- Input data
______

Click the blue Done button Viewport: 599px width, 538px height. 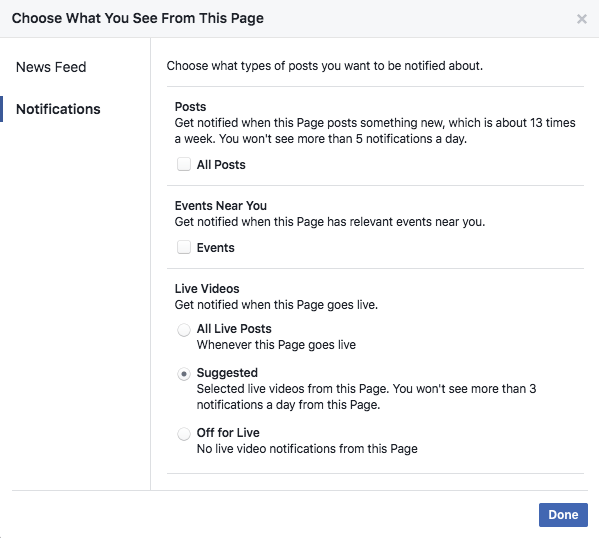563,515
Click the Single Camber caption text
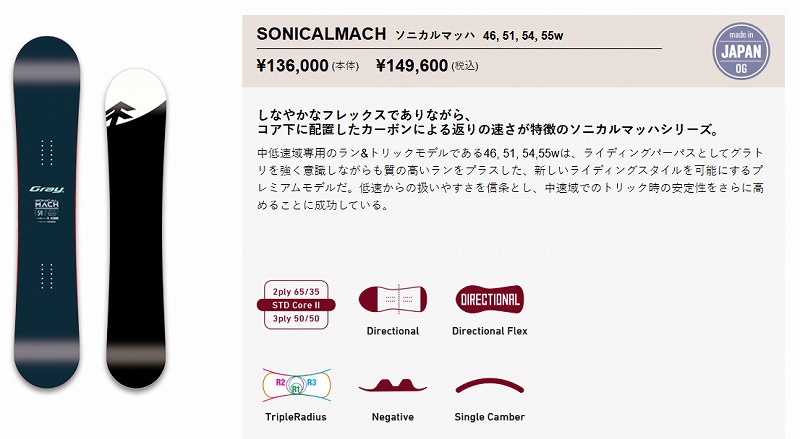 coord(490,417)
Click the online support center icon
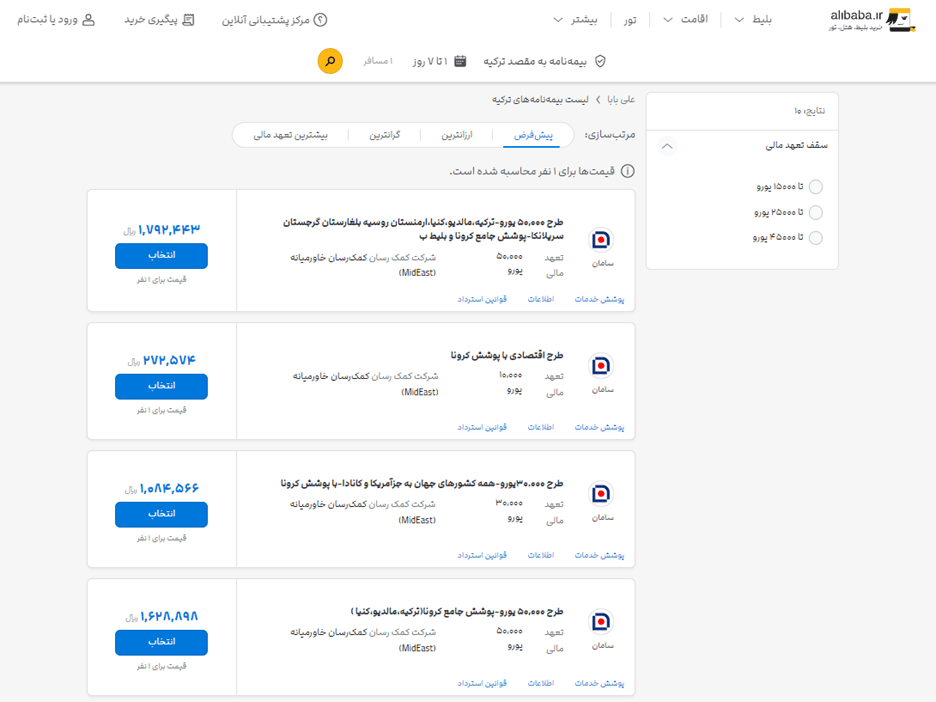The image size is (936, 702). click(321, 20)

______

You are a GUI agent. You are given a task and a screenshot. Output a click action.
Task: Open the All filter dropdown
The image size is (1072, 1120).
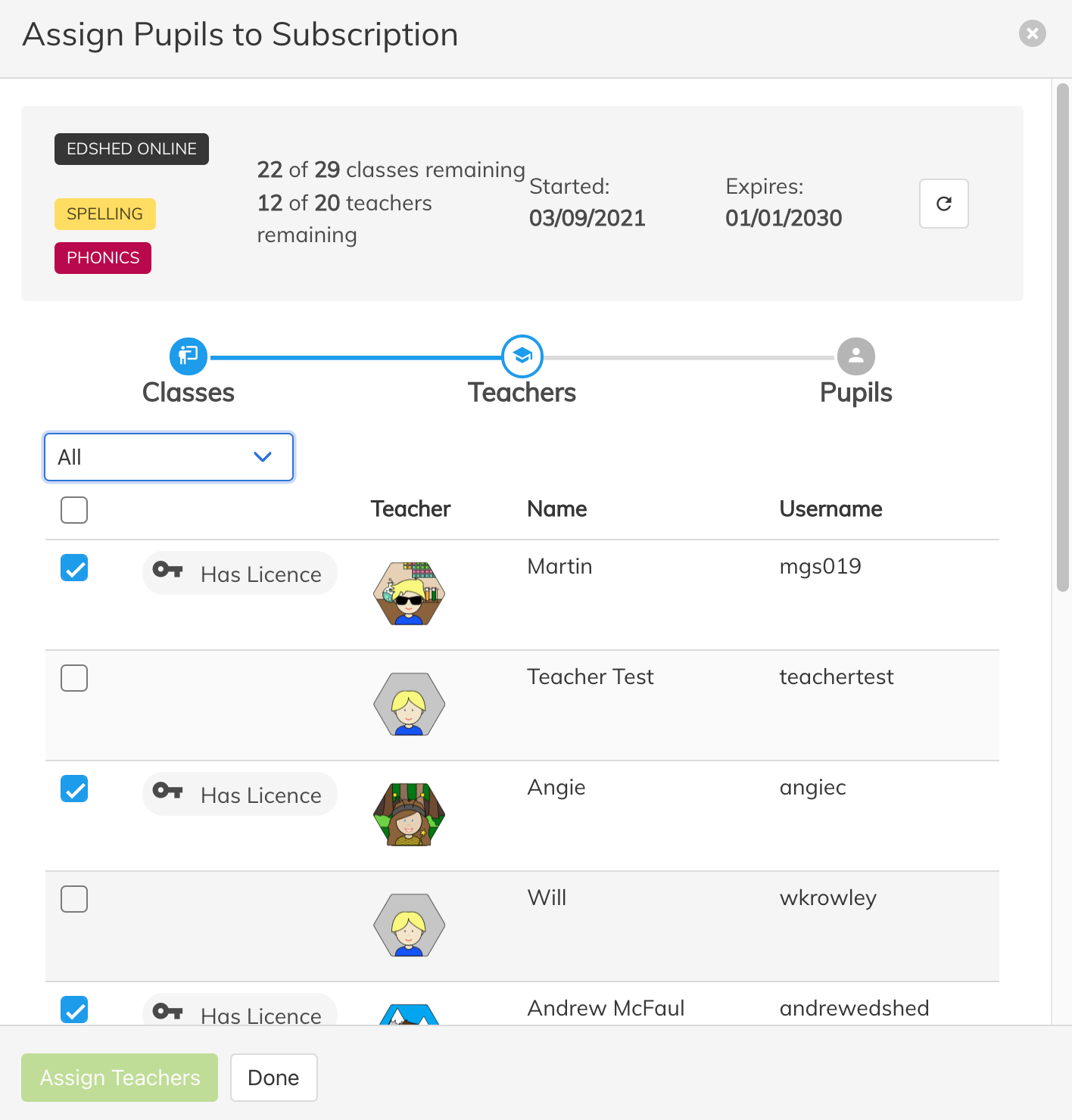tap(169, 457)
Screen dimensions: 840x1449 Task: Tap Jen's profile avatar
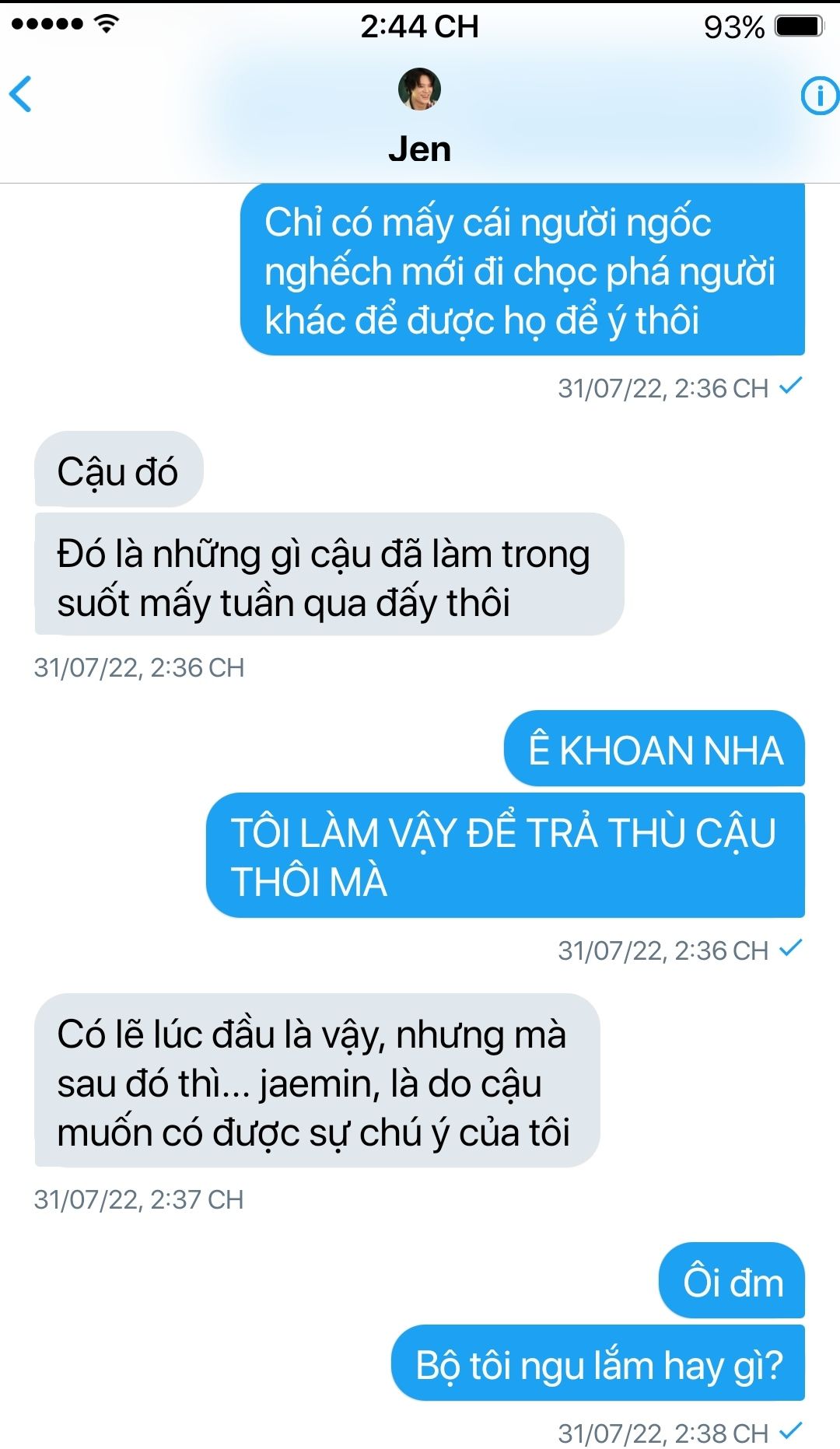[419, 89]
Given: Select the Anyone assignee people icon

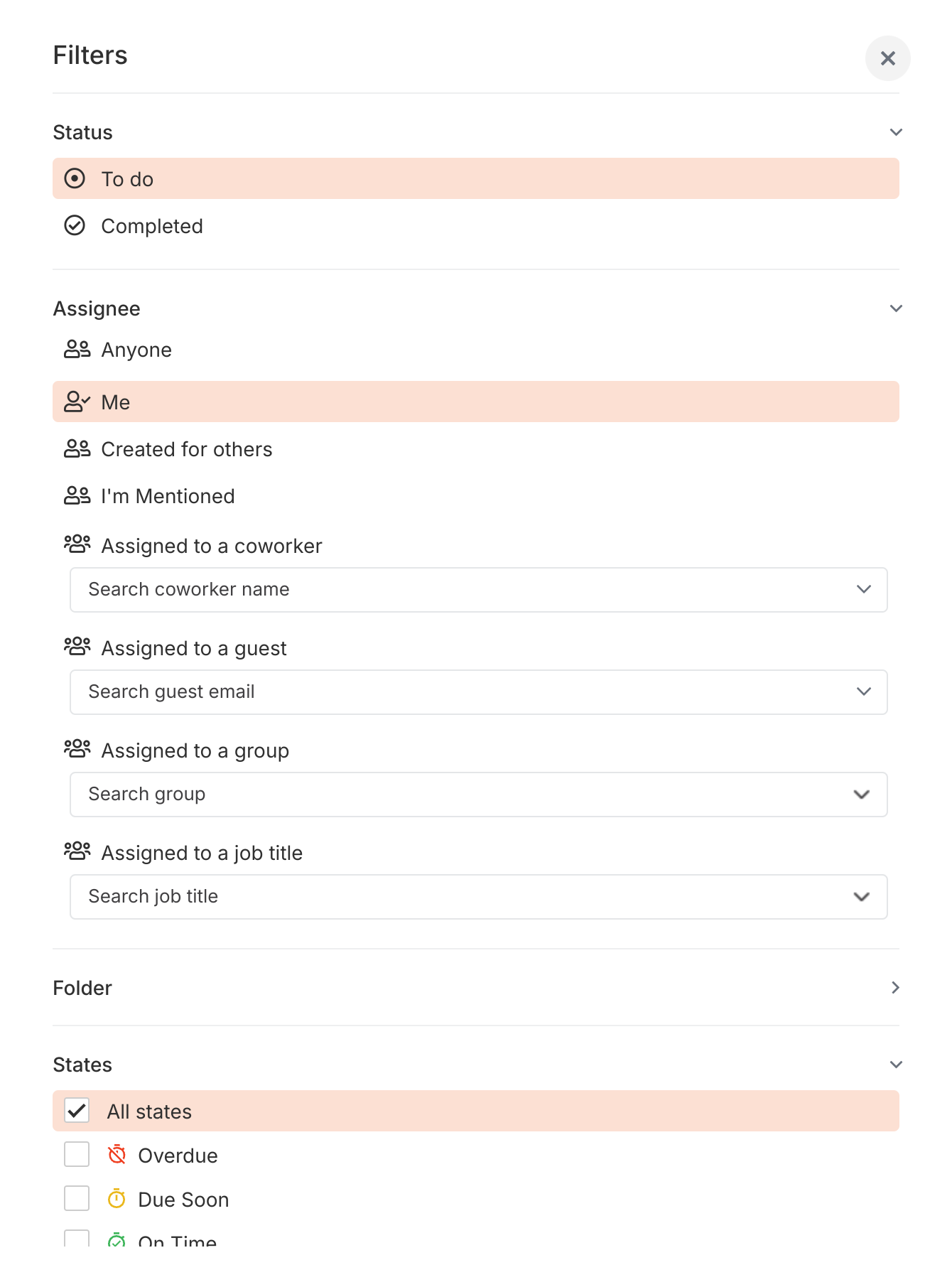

______

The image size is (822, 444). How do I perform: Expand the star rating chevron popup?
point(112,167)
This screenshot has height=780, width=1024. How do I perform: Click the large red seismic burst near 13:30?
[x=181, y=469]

______

- What this task involves
I would like the exact lines from the data above, starting with the one that holds "Screen dimensions: 840x1449" and going on through the one that holds "Given: Select the Anyone assignee people icon", without the pictures.

- Your response
Screen dimensions: 840x1449 Task: Tap Jen's profile avatar
[419, 89]
Given: Select the Anyone assignee people icon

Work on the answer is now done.